Gleason 8 Through 10: High-Grade Cancer

Scores of 8, 9, and 10 represent high-grade prostate cancer with increasingly aggressive characteristics. Even within this range, outcomes are not identical. Gleason 9 and 10 cancers are significantly more aggressive than Gleason 8, with higher rates of spread to the nerves surrounding the prostate, extension beyond the prostate capsule, and metastasis to bone and other organs at the time of diagnosis.

These cancers are composed of cells that have largely or completely lost their glandular structure. Treatment for high-grade prostate cancer is typically more aggressive and may involve combinations of surgery, radiation, and hormonal therapy.

The Grade Group System

In recent years, a newer classification system has been adopted alongside the traditional Gleason score to make results easier to understand. Developed from a study of more than 25,000 prostate cancer cases, it divides cancers into five Grade Groups:

  • Grade Group 1: Gleason 6 or lower
  • Grade Group 2: Gleason 3+4=7
  • Grade Group 3: Gleason 4+3=7
  • Grade Group 4: Gleason 8
  • Grade Group 5: Gleason 9 or 10

One advantage of this system is psychological. Under the old Gleason scale, being told you have a “6 out of 10” can sound like you’re already in the middle of a dangerous range.

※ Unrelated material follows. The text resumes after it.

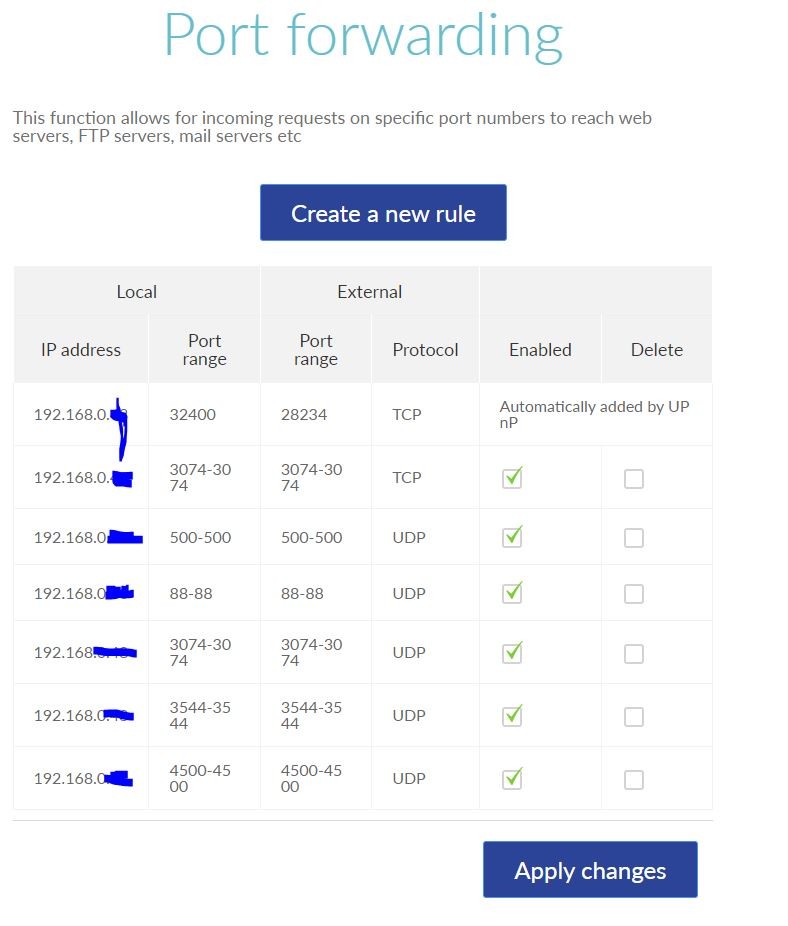
Task: Check Delete box for the 88-88 rule
Action: pyautogui.click(x=634, y=594)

Under the Grade Group system, that same cancer is Grade Group 1 out of 5, which more accurately conveys that it sits at the lowest end of the risk spectrum. Your pathology report will typically include both the Gleason score and the Grade Group.

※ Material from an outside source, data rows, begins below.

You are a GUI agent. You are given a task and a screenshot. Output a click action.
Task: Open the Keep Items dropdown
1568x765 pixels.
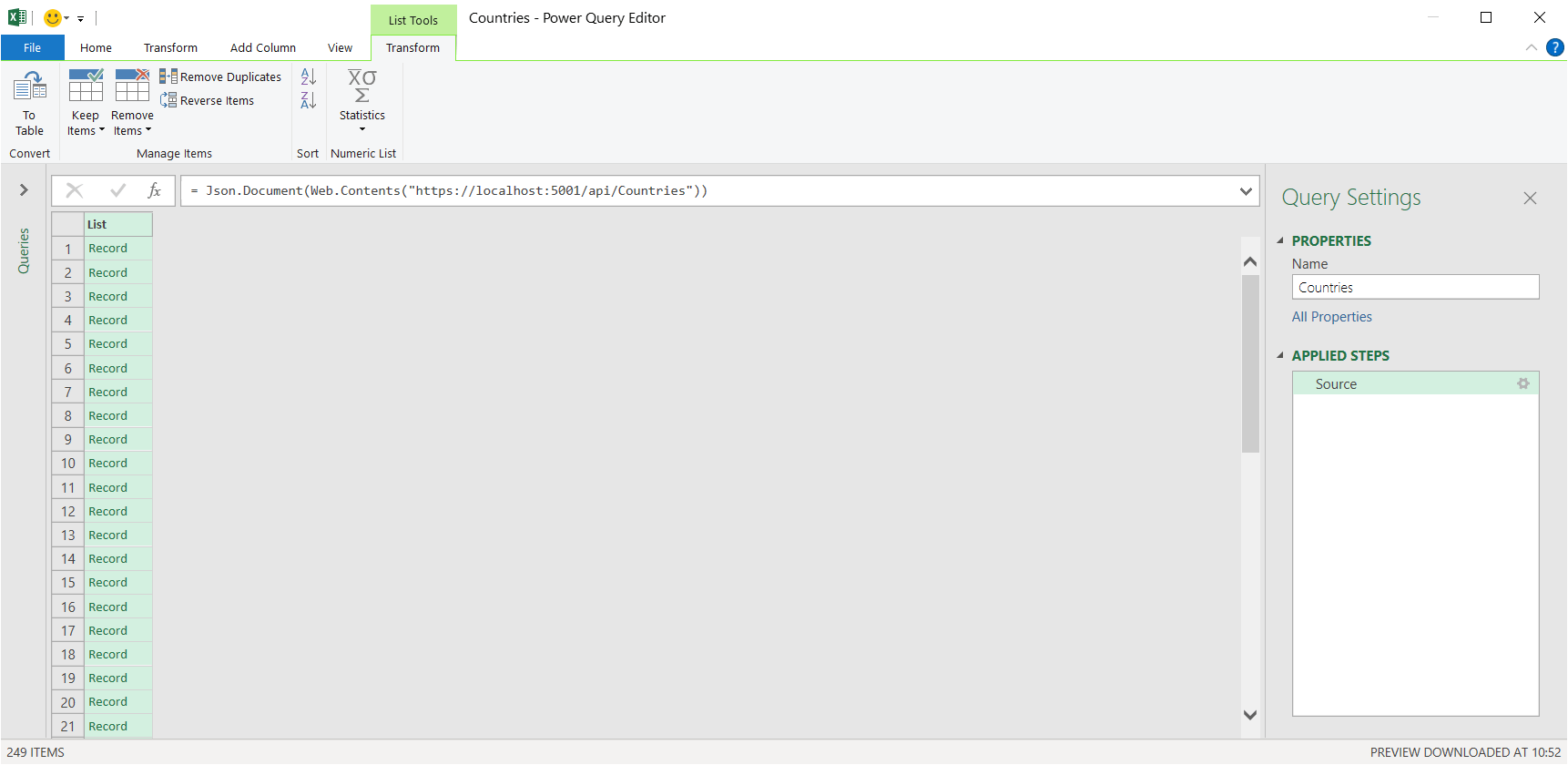86,123

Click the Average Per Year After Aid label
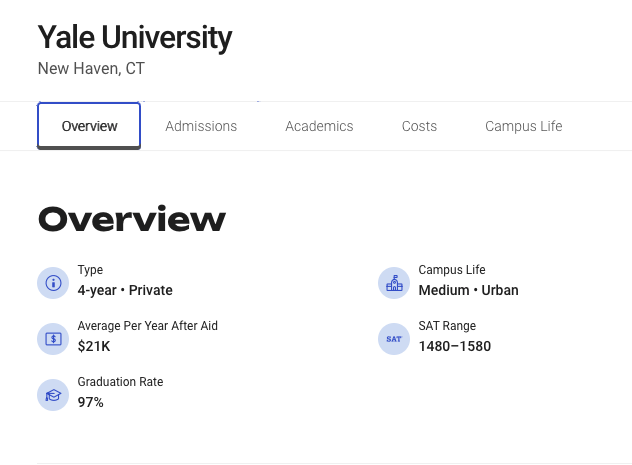pos(147,326)
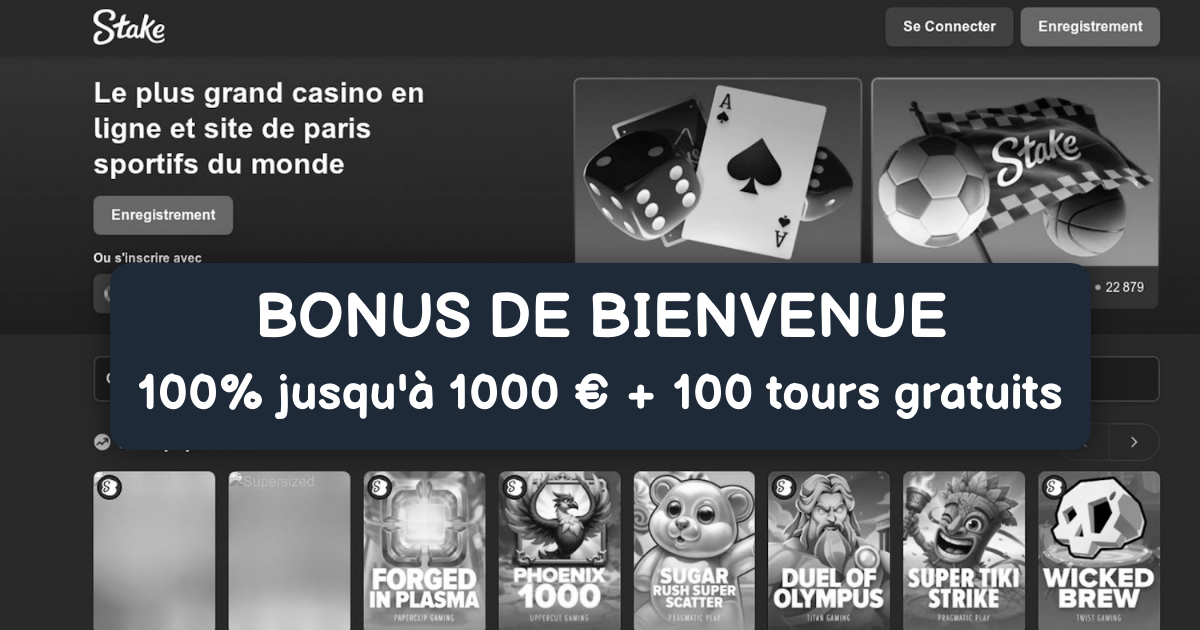Click the Supersized game placeholder tile

click(289, 551)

What Else Appears on Your Pathology Report

The Gleason score is the most well-known number on a prostate biopsy report, but it’s not the only one that matters. Your report will also include how many of the biopsy cores contained cancer and the percentage of each core that was involved. A single core with a small amount of Gleason 6 cancer is a very different situation from multiple cores heavily involved with the same score.

Pathologists also note whether cancer has invaded the nerves (perineural invasion), whether it extends into the fat surrounding the prostate, and whether certain high-risk structural patterns are present. For cancers above Grade Group 1, the percentage of the higher-grade component is documented because it influences prognosis and can factor into treatment decisions. All of these details work together with the Gleason score to build a complete picture of risk.

Tertiary Patterns and Hidden Risk

Sometimes a biopsy or surgical specimen contains a small amount of a third, more aggressive pattern beyond the two used to calculate the Gleason score. This is called a tertiary pattern. If the dominant patterns are 3 and 4 but there’s a tiny amount of pattern 5, that third component doesn’t change the official Gleason score. However, cancers with a tertiary higher-grade pattern have been associated with higher rates of cancer recurrence after surgery compared to cancers with the same Gleason score but no tertiary pattern.

Most pathologists (89% in a recent survey) do not change the Grade Group based on a tertiary pattern, but nearly all will note it in the report. If your report mentions a tertiary pattern 5, it’s worth discussing with your urologist, as it may influence how closely your cancer is monitored or whether surveillance remains appropriate.